**Document text**
We also pay for Azure Backup, which takes a daily backup of the whole VM, and stores those backups in a “Recovery Vault.” If needed, we could restore the entire VM to a new instance, and be back up and running after a catastrophic failure. Hopefully that won’t happen, but it’s good to know it’s there, and well worth the price.

Speaking of price, for all of this, the VM, the backup, Insights, and the server along with a 128GB storage (Premium SSD) disk, we’re paying, with a discount for a 3 year service deal (with a no penalty to opt-out), a little less than $300/mo. That’s a great deal, in our opinion.

Caching

Ok, this took some dialing in, and apologies for those who had to endure having our home pages not being up to date. All that should be fixed now, but it did take a while. We’ve used W3 Total Cache for years, but for some reason with the configuration of this new site, it was caching calls to schedule posts. This meant Arif couldn’t schedule his OnPodcast post on Sunday mornings, and more importantly that we wouldn’t be able to schedule embargoed news. So we switched to WP-Rocket, another very popular WordPress caching option. Yay, scheduling worked!

However, due to some changes in how this theme is built vs our old site, along with the switch in caching plugins, we still had to work through getting the home page caching issues settled. After setting our home page (www.onmsft.com/) and our Latest (list view) page (www.onmsft.com/blog) to “never cache,” both on WP-Rocket and in Cloudflare, our CDN / caching solution, not only is our caching saving lots of server load, but the site actually loads correctly! Here’s a look at those numbers:

Azure Cpu Memory
Our memory and CPU usage, via Azure Insights, with lots of room to spare (without caching, CPU usage would be well above 40%)
Cloudflare
Cloudflare is doing its job, too, caching most of our traffic to old posts, with great savings

 

Azure again

Another great advantage to Azure (among other cloud based offerings) is the ability to change VM sizes on the fly. We bumped up our specs for this latest upgrade, but we were running on a 4 core 16GB RAM machine before, and we could, with a couple of clicks in Azure Portal and about 5 minutes, move back to a smaller VM, especially with the caching now working so well. We like seeing these low CPU % numbers, though, and as the new VM is within our budget, we’ll leave things alone for now. Good to know that you can go up our down almost seamlessly, though!

WordPress, Jetpack, and plugins

It’s the age old quandary of WordPress users: how many plugins to use? We tried to limit our use of plugins when making the move, but we’re still using some 30 “essential” ones, from WP-Rocket for caching, to Jetpack, by the makers of WordPress, for lots of stuff, to some plugins specific to how we manage multiple authors, and just added, to RankMath, our solution for finally paying some attention to SEO.

With Jetpack, again for an extra fee, we get a secondary backup / recovery solution, which makes it easy to recover a single post in case something were to happen (you can do that with Azure Backup too, but it’s not as easy, and you can recover an entire site with Jetpack, but for that Azure Backup is better suited for the job). Jetpack also has the best social media sharing solution around – without any fuss it quickly tweets and creates a post on our Facebook page each time we post.

It’s easy with WordPress to start slapping in plugins for every desire, but we’ve tried to limit and consolidate our choices. We even dropped a few from our old theme. Still, having a robust developer ecosystem with plugins for just about every purpose is one of the benefits of using an industry leading platform like WordPress.

Summary

All in all we’re pretty pleased with our transition. We’re up to date on all the latest versions of Ubuntu, PHP, MySQL and Nginx, we’re on a new solid base with our theme using GeneratePress, and we have room to grow and evolve as Microsoft evolves itself (Discord, anyone?). We also added a list view (a number of you asked, and we agreed it’s very useful, especially on mobile. Just set a bookmark to www.onmsft.com/blog to get to our list view of latest posts). We expected a bit of a journey, and we got one, but we hope you enjoy OnMSFT 2021.

**Data for review**

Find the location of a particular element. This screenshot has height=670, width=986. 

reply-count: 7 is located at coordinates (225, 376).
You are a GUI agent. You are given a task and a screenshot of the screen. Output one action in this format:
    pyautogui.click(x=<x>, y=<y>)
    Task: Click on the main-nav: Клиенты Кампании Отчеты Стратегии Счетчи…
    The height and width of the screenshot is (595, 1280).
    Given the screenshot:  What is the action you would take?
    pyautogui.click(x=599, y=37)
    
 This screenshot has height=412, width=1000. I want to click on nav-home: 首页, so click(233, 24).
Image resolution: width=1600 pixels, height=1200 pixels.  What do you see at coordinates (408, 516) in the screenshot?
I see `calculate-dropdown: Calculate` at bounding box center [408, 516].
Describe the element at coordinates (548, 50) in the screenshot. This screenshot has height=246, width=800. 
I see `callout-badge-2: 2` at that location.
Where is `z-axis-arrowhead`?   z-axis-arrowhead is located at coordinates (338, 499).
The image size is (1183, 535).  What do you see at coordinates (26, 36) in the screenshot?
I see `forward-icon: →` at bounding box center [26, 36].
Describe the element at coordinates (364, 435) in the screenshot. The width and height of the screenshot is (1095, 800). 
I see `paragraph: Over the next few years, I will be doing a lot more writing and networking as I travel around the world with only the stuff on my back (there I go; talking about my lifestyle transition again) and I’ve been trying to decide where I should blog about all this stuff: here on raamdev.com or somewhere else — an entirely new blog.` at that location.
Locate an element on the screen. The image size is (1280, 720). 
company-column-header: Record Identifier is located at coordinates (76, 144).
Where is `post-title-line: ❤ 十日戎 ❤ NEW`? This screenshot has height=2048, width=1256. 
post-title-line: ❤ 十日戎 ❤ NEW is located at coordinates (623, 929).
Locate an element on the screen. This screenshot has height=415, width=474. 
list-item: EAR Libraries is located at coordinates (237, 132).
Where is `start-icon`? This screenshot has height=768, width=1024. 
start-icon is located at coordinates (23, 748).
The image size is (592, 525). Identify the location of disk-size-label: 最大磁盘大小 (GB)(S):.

**Instructions**
A) In the site migration text, name each piece of software that the Summary section says the site is now up to date on.
B) Please copy the site migration text word for word, starting with "It’s easy with" and going on through "enjoy OnMSFT 2021.".

**Expected responses**
A) Ubuntu, PHP, MySQL, Nginx

B)
It’s easy with WordPress to start slapping in plugins for every desire, but we’ve tried to limit and consolidate our choices. We even dropped a few from our old theme. Still, having a robust developer ecosystem with plugins for just about every purpose is one of the benefits of using an industry leading platform like WordPress.

Summary

All in all we’re pretty pleased with our transition. We’re up to date on all the latest versions of Ubuntu, PHP, MySQL and Nginx, we’re on a new solid base with our theme using GeneratePress, and we have room to grow and evolve as Microsoft evolves itself (Discord, anyone?). We also added a list view (a number of you asked, and we agreed it’s very useful, especially on mobile. Just set a bookmark to www.onmsft.com/blog to get to our list view of latest posts). We expected a bit of a journey, and we got one, but we hope you enjoy OnMSFT 2021.